Crédit, prix, baisses des taux : faut-il investir dans l’immobilier ?

Guillaume Lucchini, associé fondateur du multi family office indépendant Scala Patrimoine, et Ludovic Huzieux, cofondateur d’Artémis Courtage, étaient les invités de Pauline Gratelle dans l’émission SMART Patrimoine sur B Smart TV pour évoquer le marché immobilier.

Après plusieurs années de turbulences, celui-ci semble amorcer une phase de normalisation. L’offre de crédit s’est sensiblement accrue, les banques adoptant une stratégie offensive de conquête commerciale. Résultat : le volume des prêts accordés est en nette progression, une évolution salutaire pour l’ensemble du secteur. Les taux, quant à eux, demeurent globalement stables.

Pauline Gratelle. Comment analysez-vous la situation actuelle du marché immobilier. Comment s’inscrit-elle dans le cadre d’une stratégie patrimoniale ?

Guillaume Lucchini. Le marché immobilier reste intrinsèquement lié à celui du crédit. Depuis 2022, la forte remontée des taux d’intérêt a mécaniquement réduit le pouvoir d’achat des acquéreurs. Dans le même temps, nombre de vendeurs refusaient d’ajuster leurs prix aux nouvelles conditions du marché. Ce double mouvement a provoqué une véritable paralysie des transactions, tant sur le résidentiel que sur l’immobilier tertiaire — en particulier le bureau, qui a enregistré une contraction marquée.

Mais 2025 a constitué un véritable tournant. La Banque centrale européenne a initié une baisse des taux, rapidement répercutée par les établissements bancaires auprès des investisseurs. Concrètement, cela représente une diminution de l’ordre de 1,5 point sur les crédits à 20 ans.

Deux facteurs nourrissent aujourd’hui ce rebond.
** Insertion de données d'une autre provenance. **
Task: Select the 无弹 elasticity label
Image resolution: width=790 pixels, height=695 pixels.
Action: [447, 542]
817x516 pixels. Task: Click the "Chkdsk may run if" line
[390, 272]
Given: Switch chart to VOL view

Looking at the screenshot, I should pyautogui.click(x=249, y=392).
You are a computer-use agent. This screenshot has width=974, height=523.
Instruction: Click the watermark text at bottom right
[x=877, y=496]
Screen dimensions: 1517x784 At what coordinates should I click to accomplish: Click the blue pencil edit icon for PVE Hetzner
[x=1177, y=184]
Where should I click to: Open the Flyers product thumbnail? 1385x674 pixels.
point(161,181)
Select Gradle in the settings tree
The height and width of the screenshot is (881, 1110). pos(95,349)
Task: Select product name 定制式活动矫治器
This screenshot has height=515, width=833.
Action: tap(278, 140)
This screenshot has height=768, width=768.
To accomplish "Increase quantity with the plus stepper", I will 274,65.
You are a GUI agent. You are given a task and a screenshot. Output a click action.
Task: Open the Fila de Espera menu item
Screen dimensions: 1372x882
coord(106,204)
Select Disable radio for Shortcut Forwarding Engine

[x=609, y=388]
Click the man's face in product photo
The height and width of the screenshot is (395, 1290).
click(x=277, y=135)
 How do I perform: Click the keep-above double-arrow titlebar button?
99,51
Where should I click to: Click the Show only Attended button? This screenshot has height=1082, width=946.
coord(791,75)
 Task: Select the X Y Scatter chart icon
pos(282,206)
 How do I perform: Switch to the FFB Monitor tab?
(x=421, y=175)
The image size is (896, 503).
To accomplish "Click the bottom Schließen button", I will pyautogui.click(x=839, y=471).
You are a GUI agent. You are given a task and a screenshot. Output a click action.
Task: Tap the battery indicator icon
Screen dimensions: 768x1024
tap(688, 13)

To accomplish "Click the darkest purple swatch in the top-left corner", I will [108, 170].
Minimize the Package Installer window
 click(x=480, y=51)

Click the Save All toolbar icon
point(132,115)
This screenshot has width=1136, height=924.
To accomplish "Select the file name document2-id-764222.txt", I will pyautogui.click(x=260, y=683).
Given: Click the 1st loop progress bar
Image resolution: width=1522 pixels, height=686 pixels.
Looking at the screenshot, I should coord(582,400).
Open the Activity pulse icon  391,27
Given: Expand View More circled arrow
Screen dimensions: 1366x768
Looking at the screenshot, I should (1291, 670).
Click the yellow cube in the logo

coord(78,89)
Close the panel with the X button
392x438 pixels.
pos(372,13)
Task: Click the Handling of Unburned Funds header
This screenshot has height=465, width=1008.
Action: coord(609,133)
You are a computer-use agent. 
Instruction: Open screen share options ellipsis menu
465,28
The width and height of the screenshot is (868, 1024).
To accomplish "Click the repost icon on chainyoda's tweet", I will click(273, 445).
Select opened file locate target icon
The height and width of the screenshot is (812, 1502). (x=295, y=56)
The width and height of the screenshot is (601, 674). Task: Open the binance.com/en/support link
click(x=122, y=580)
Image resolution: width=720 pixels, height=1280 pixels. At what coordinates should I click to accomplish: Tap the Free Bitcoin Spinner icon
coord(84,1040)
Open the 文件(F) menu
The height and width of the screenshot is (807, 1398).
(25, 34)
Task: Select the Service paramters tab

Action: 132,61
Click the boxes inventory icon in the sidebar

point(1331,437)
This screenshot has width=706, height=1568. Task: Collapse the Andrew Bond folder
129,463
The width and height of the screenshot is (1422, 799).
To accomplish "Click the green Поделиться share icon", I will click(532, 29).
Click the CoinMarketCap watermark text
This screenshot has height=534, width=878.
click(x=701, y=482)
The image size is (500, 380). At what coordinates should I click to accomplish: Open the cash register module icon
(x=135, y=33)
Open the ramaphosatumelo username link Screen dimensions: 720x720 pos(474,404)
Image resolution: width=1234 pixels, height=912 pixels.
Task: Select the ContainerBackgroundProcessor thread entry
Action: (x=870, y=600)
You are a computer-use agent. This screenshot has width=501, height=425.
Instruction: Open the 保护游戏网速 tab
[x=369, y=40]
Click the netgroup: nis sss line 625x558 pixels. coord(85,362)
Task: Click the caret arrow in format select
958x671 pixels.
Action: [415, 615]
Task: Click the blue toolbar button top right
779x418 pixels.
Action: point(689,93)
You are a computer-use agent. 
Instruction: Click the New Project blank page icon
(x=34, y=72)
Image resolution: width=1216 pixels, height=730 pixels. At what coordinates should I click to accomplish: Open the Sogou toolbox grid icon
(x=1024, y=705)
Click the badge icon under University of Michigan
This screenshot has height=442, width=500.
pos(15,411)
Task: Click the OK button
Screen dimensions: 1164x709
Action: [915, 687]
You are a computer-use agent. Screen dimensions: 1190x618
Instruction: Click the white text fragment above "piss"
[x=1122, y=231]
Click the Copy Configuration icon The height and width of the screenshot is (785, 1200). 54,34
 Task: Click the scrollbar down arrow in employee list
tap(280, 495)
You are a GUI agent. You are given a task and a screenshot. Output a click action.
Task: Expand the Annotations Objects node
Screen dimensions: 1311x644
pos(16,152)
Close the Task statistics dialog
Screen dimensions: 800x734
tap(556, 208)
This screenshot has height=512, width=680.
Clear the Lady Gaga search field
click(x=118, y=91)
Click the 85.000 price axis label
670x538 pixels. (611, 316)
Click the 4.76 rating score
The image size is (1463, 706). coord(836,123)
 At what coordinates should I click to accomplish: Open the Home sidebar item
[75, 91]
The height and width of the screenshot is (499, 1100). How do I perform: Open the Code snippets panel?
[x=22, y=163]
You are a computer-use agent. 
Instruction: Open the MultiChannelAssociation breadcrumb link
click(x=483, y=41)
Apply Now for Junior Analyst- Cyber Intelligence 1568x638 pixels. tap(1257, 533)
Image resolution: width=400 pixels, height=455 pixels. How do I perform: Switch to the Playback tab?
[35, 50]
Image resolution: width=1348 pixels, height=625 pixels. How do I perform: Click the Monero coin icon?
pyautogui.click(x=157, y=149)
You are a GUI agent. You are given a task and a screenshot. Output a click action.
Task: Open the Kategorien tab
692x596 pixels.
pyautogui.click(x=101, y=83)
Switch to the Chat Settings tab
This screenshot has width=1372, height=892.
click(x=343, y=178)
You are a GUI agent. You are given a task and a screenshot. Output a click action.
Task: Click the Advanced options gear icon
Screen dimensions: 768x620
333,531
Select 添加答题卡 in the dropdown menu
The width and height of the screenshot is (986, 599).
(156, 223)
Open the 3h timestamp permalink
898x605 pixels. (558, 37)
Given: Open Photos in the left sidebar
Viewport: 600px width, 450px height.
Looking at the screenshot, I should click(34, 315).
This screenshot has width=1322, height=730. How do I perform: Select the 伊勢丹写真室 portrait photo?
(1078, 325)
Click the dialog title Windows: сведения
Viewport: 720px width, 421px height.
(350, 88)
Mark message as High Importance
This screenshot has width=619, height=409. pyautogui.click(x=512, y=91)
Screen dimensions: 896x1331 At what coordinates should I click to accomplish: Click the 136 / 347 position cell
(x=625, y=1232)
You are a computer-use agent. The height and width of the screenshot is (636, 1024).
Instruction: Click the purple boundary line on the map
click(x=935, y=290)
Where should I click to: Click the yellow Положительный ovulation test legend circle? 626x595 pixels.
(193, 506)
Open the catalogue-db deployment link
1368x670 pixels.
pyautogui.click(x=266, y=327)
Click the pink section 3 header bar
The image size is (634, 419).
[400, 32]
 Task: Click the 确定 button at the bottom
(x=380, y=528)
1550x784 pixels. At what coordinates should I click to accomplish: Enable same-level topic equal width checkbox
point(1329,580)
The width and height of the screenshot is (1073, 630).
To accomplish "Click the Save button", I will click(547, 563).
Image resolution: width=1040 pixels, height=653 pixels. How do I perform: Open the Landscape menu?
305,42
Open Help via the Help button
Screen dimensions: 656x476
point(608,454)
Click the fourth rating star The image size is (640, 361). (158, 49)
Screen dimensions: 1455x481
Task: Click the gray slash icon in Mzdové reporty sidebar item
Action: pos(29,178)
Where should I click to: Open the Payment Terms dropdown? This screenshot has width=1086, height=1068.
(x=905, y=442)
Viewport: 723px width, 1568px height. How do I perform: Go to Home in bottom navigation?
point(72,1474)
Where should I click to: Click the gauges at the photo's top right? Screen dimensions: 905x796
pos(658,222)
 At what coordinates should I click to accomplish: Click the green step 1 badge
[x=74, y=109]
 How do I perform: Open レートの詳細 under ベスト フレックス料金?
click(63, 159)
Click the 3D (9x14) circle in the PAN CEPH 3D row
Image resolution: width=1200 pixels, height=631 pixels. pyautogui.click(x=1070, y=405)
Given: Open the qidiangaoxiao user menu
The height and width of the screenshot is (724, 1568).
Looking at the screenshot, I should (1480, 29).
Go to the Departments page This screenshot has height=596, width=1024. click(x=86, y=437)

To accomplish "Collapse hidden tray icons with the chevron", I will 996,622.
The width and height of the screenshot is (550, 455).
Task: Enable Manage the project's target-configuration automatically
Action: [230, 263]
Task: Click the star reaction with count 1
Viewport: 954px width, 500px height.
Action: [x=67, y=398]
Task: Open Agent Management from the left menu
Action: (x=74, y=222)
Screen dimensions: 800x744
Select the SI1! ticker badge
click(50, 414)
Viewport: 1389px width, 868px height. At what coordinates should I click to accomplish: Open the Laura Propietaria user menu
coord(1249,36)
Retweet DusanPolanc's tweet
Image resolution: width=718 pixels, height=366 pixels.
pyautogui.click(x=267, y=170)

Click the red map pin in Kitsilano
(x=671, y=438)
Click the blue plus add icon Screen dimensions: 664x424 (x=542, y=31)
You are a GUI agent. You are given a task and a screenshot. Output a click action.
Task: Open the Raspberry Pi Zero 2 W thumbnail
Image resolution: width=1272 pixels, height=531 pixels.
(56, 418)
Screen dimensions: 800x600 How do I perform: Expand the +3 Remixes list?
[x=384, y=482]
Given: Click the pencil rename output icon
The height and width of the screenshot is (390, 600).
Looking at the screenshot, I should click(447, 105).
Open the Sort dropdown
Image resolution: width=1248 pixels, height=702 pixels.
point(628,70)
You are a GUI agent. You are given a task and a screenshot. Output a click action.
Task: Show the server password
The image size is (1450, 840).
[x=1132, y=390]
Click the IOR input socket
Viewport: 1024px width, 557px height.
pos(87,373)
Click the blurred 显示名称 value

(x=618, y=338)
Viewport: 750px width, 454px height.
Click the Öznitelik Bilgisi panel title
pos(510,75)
D’abord, les vendeurs acceptent désormais de revoir leurs prétentions et consentent à céder leurs biens à des prix plus en phase avec la réalité du marché. De l’autre côté, les acquéreurs, conscients des opportunités, se positionnent à nouveau.

S’ajoute une dimension environnementale cruciale : les diagnostics de performance énergétique (DPE). Les biens classés comme « passoires thermiques » sont progressivement exclus du marché locatif. Or, la mise aux normes entraîne des coûts de rénovation souvent prohibitifs, incitant certains propriétaires à céder plutôt qu’à réhabiliter.

Pauline Gratelle. Faut-il attendre une nouvelle détente des taux ou saisir dès maintenant les opportunités ?

Guillaume Lucchini. Les périodes de crise ouvrent généralement des fenêtres d’investissement privilégiées. Elles offrent aux acheteurs une marge de négociation accrue et une position de force. Nous l’observons notamment à Paris intramuros, où de beaux actifs — par exemple dans le très prisé 6ᵉ arrondissement — se négocient aujourd’hui avec des décotes avoisinant 20 % par rapport aux niveaux d’il y a deux ans.

Pour des investisseurs capables de mobiliser le levier du crédit, le moment est particulièrement propice. D’autant plus que, si les taux venaient à reculer encore, il resterait toujours possible de renégocier ses conditions d’emprunt.

Beaucoup se réfèrent encore aux taux exceptionnellement bas observés avant la crise sanitaire. Mais la situation actuelle, marquée par une correction des prix, ouvre des perspectives d’acquisition plus intéressantes qu’une hypothétique baisse future des taux — laquelle pourrait mécaniquement entraîner un rebond des prix.

À cela s’ajoute un facteur d’incertitude : la conjoncture politique française. Une hausse de la fiscalité immobilière n’est pas à exclure, et une telle mesure risquerait de figer à nouveau le marché. C’est pourquoi nous recommandons à nos clients d’agir dès maintenant, en profitant de la liquidité retrouvée du marché et des conditions de négociation favorables.